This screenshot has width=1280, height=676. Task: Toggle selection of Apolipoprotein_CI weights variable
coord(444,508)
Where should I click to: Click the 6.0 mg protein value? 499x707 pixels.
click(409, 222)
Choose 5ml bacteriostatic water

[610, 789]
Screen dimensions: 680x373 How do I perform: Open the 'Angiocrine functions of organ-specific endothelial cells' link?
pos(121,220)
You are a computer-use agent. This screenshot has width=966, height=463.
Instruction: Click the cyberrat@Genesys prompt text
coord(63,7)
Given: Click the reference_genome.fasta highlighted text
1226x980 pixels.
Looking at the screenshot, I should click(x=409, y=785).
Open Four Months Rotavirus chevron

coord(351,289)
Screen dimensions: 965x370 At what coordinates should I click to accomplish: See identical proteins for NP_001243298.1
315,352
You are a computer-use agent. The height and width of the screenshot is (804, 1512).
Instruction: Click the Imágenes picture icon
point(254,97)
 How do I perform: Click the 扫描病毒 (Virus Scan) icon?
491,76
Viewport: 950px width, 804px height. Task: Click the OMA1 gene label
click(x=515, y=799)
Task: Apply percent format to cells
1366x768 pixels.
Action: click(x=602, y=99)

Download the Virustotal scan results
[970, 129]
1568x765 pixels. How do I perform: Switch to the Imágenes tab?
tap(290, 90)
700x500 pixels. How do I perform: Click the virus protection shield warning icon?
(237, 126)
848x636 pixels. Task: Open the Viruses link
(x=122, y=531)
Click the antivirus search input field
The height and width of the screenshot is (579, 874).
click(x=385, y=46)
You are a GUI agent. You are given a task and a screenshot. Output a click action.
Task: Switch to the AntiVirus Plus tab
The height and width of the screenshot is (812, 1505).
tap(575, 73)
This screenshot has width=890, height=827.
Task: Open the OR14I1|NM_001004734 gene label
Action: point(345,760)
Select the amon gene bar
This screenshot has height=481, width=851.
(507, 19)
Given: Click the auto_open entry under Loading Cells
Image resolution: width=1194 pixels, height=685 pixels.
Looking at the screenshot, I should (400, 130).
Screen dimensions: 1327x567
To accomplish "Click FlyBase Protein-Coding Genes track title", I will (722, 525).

__________________________________________________

__Aim of the exercise__.
Search the records for the string "computer" and, wherever a line contains it, please copy that line.

__Written solution__.
You are a computer-use agent. This screenshot has width=966, height=463.
You are a computer-use agent. The height and width of the screenshot is (804, 1512).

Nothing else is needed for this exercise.